Several police officers and protesters were injured during the disturbance, said an official from the Korean National Police Agency, who did not want to be named, citing office rules. He did not provide a specific number.
Protesters attacked police buses with sticks and tried to move the vehicles by pulling ropes they tied near the wheels, and police responded by targeting them with water cannons and pepper spray. Many buses were vandalized by protesters who spray-painted anti-government slogans on them. Some buses were left with smashed windows and damaged tires, police officials said.
Most of the protesters were dispersed at about midnight, but some of them continued to stage sit-in protests in nearby streets yesterday morning.
South Korean labor groups have been denouncing a series of government policies that they believe will reduce wages, job security and retirement benefits for state employees.
Marches on Friday are rooted in labor movements worldwide. The demonstrations in Seoul were joined by supporters of the ferry victims’ relatives, who want a more thorough investigation into the sinking. At an earlier demonstration on April 18, dozens of people were hurt and more than 70 police buses were destroyed in a violent clash between the police and demonstrators.

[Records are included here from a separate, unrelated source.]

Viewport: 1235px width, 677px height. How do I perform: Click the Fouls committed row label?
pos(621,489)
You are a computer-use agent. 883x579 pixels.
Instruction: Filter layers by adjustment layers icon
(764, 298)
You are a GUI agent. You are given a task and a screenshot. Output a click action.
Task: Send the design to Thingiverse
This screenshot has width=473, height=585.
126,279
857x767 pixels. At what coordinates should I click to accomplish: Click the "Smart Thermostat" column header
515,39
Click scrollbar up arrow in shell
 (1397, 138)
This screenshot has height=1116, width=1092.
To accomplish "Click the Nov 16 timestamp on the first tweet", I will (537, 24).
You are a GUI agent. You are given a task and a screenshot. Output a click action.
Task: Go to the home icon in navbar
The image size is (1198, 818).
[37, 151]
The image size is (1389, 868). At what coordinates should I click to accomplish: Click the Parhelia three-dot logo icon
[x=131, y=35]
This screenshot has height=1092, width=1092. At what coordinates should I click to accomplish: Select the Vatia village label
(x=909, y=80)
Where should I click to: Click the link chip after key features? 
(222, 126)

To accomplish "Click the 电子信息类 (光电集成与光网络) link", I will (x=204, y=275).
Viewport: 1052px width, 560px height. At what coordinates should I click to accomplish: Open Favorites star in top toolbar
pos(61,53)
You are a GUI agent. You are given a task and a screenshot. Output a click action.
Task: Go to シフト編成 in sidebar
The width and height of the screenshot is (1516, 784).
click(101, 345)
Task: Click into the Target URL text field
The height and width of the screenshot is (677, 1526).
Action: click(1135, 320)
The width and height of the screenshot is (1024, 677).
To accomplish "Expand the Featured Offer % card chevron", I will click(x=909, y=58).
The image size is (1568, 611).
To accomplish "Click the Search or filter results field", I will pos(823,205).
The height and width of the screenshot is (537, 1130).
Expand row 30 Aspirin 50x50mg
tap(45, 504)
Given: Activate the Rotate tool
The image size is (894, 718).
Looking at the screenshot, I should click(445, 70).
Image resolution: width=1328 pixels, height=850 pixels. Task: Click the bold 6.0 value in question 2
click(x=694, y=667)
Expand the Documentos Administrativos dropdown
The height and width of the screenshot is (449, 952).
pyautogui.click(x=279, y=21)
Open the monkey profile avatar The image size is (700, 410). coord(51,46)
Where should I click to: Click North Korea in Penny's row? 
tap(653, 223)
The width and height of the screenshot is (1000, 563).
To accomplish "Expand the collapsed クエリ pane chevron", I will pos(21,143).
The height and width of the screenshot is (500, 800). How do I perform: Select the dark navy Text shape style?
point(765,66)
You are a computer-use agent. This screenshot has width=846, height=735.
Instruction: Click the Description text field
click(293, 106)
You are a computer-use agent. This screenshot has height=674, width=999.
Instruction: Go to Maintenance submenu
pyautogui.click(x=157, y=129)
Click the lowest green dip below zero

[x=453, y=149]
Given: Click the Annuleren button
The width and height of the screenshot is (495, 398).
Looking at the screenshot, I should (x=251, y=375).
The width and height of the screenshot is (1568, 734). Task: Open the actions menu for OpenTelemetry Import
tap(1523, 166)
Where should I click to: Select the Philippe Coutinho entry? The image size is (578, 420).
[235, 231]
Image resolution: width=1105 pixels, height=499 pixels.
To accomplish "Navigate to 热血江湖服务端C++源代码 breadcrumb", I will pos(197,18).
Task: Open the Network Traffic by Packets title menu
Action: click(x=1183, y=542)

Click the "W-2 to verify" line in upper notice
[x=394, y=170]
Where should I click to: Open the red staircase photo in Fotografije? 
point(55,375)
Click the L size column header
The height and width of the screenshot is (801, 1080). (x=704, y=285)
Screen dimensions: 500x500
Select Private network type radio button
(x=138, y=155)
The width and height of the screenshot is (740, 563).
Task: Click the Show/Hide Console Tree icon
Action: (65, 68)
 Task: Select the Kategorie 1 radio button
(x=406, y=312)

The ferry disaster continues to be a thorny issue for increasingly unpopular South Korean President Park Geun-hye, despite her bowing to relatives’ demands to proceed with the difficult and potentially dangerous operation of salvaging the vessel. Relatives also want a new investigation to look into the government’s responsibility for the disaster, which was blamed in part on official incompetence and corruption.
A total of 304 people, most of them students from a single high school, died when the ferry Sewol sank last year. Nine victims’ bodies have not been found.